(Directions) Copy out each of the entries below, line for line, with no changes.

-------- Input material

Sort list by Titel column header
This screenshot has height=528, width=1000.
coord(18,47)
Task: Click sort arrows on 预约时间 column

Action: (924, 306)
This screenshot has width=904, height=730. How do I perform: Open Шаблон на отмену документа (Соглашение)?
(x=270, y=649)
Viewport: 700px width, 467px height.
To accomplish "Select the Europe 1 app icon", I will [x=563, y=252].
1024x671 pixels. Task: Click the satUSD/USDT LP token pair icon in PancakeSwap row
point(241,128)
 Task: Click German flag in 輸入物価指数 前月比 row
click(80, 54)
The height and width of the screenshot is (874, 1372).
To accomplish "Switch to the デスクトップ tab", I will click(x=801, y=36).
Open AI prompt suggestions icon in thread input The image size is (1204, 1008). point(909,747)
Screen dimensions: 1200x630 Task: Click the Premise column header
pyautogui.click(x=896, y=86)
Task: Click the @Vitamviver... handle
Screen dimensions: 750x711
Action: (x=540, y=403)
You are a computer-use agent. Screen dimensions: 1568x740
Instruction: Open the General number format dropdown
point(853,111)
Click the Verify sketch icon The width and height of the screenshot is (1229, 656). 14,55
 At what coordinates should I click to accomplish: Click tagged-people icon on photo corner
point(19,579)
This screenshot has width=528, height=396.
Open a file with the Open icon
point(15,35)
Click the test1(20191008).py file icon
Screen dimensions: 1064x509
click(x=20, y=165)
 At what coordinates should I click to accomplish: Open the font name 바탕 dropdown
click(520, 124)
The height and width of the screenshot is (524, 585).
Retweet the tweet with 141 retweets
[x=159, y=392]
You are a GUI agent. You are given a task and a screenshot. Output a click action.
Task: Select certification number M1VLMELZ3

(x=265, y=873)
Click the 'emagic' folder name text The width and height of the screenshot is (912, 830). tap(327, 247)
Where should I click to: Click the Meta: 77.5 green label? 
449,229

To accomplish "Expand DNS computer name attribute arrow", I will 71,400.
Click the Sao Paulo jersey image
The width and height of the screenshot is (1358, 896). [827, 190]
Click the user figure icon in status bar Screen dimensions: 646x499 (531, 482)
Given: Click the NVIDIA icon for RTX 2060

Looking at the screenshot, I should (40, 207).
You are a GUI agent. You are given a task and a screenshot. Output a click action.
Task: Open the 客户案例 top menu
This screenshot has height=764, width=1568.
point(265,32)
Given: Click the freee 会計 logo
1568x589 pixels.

----------------

(Response to the exercise)
Sort list by Titel column header
This screenshot has height=528, width=1000.
coord(18,47)
Task: Click sort arrows on 预约时间 column

Action: (924, 306)
This screenshot has width=904, height=730. How do I perform: Open Шаблон на отмену документа (Соглашение)?
(x=270, y=649)
Viewport: 700px width, 467px height.
To accomplish "Select the Europe 1 app icon", I will [x=563, y=252].
1024x671 pixels. Task: Click the satUSD/USDT LP token pair icon in PancakeSwap row
point(241,128)
 Task: Click German flag in 輸入物価指数 前月比 row
click(80, 54)
The height and width of the screenshot is (874, 1372).
To accomplish "Switch to the デスクトップ tab", I will click(x=801, y=36).
Open AI prompt suggestions icon in thread input The image size is (1204, 1008). point(909,747)
Screen dimensions: 1200x630 Task: Click the Premise column header
pyautogui.click(x=896, y=86)
Task: Click the @Vitamviver... handle
Screen dimensions: 750x711
Action: (x=540, y=403)
You are a computer-use agent. Screen dimensions: 1568x740
Instruction: Open the General number format dropdown
point(853,111)
Click the Verify sketch icon The width and height of the screenshot is (1229, 656). 14,55
 At what coordinates should I click to accomplish: Click tagged-people icon on photo corner
point(19,579)
This screenshot has width=528, height=396.
Open a file with the Open icon
point(15,35)
Click the test1(20191008).py file icon
Screen dimensions: 1064x509
click(x=20, y=165)
 At what coordinates should I click to accomplish: Open the font name 바탕 dropdown
click(520, 124)
The height and width of the screenshot is (524, 585).
Retweet the tweet with 141 retweets
[x=159, y=392]
You are a GUI agent. You are given a task and a screenshot. Output a click action.
Task: Select certification number M1VLMELZ3

(x=265, y=873)
Click the 'emagic' folder name text The width and height of the screenshot is (912, 830). tap(327, 247)
Where should I click to: Click the Meta: 77.5 green label? 
449,229

To accomplish "Expand DNS computer name attribute arrow", I will 71,400.
Click the Sao Paulo jersey image
The width and height of the screenshot is (1358, 896). [827, 190]
Click the user figure icon in status bar Screen dimensions: 646x499 (531, 482)
Given: Click the NVIDIA icon for RTX 2060

Looking at the screenshot, I should (40, 207).
You are a GUI agent. You are given a task and a screenshot. Output a click action.
Task: Open the 客户案例 top menu
This screenshot has height=764, width=1568.
point(265,32)
Given: Click the freee 会計 logo
1568x589 pixels.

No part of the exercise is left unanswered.